--- REQUEST 1 ---
Using only the talk-page discussion below, say whether each statement agrees with it. Answer yes or no for each, and quote the exact words that decide it. (a) The feminism-related class had run 22 times before the current term. (b) Climate change articles have frequently caused problems for student editors. (c) The arbcom ruling extends to every article touching on gender, without limitation.
--- REQUEST 2 ---
List every abbreviated or shortened term that appears in the talk-page discussion below.
--- REQUEST 3 ---
Carry on the talk-page discussion below from its last sentence.

Tryptofish started that one, so might have an opinion on this.
Mathglot (
talk) 05:14, 21 February 2024 (UTC)reply
Thanks for the ping. My understanding is that we have a consensus that student editors should steer clear of CTOPs, and that WikiEd advises students of this. But of course, some students initially do it anyway. In my experience, once the WikiEd advisor finds out about it, they can be counted on to tell the students to find a different page, and point it out to the instructor. I expect this will happen here. --
Tryptofish (
talk) 21:12, 21 February 2024 (UTC)reply
Thanks
Tryptofish &
Mathglot. We do try to steer classes away from contentious topics, but given the large swaths of Wikipedia that are or were covered, we take a more nuanced approach. For example, climate change articles have rarely proven to be a problem for student editors (at least in the dimension of them being contentious), so over the years we changed our approach from steering classes away from those topics to encouraging certain types of classes to participate.
We've supported a large number of feminism-related classes (this class alone has run 22 times before this term) and improving the topic area is important. While the arbcom ruling is limited to "gender-related disputes or controversies and associated people", it isn't always clear up front what's disputed or controversial and what isn't. But telling instructors and students they need to stay clear of "gender", as a whole, on Wikipedia, probably would be.

--- PROVIDED MATERIAL ---
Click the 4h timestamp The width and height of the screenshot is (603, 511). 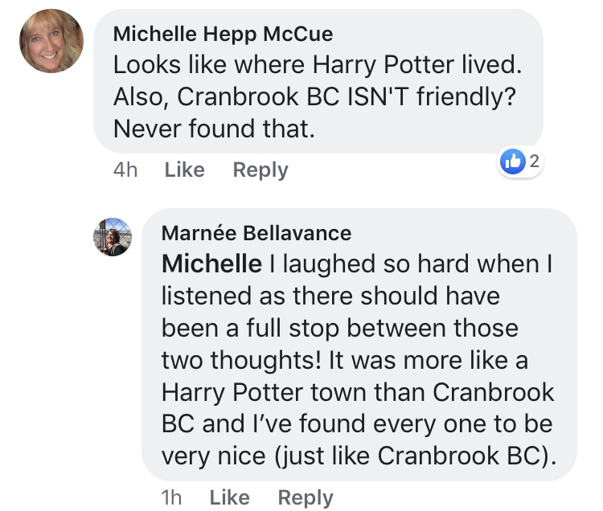coord(125,170)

--- WRITTEN RESPONSE 1 ---
(a) Yes: "this class alone has run 22 times before this term"
(b) No: "climate change articles have rarely proven to be a problem for student editors"
(c) No: "the arbcom ruling is limited to "gender-related disputes or controversies and associated people""

--- WRITTEN RESPONSE 2 ---
CTOPs
WikiEd
UTC
arbcom

--- WRITTEN RESPONSE 3 ---
We try to strike a balance between steering students away from categories of articles where they're unlikely to have a good experience, and trying to help them understand how to edit collegially. In this case, Brianda has gone over the list of articles that students assigned themselves and suggested that they might want to drop certain topics, while also trying to provide extra support in the event students do run into problems.
Ian (Wiki Ed) (
talk) 22:15, 22 February 2024 (UTC)reply
Focusing my reply only on the following:
it isn't always clear up front what's disputed or controversial and what isn't
By "contentious" in my OP, I meant strictly: "article whose talk page has one of the (four, I think) contentious topics templates". If it has one of them, then it's contentious for the purposes of this discussion; if it doesn't, then it isn't. So students and instructors would have a way of determining it. Not yet ready for prime time is a template I'm working on which will detect this; e.g.:
Draft template examples here, but see below for dedicated "{{
Is contentious}}" template
(Don't worry about the icon; you can either embed it in an #if, or maybe I'll provide yes-no booleans later; also, this draft template may cease working or work differently at any time; it's still in development.) The point I wanted to make, though, is that "contentious" can be well-defined, if we want it to be, by associating it with presence/absence of Talk page templates.
Mathglot (
talk) 22:36, 22 February 2024 (UTC)reply
Ian, one approach that I think would be helpful to WikiEd staff when deciding whether or not to steer a student away is to look for whether or not there is a CTOP warning template, or edit notice, on the talk page. If there is such a warning already present for a given page, then it should probably be pretty close to automatic to tell the student and the instructor. --
Tryptofish (
talk) 23:03, 22 February 2024 (UTC)reply
Ian, I've written
Template:Is contentious which will detect this as a standalone template you can use, copy, or reengineer if you are using wiki ed dashboard software in a non-wikipedia environment:
Hope this helps.
Mathglot (
talk) 00:04, 23 February 2024 (UTC)reply
The reality is that student edits to these high-traffic, highly controversial articles are simply going to be reverted. Frankly it's a waste of both the student's and community's time to be assigning articles like
gender-critical feminism as Mathglot mentioned, whose student editor just got
predictably reverted instantly. An article which has already gone through lots of debate and consensus-making is not going to be the type of article which is accepting of the (typically lower quality) contributions from student editors.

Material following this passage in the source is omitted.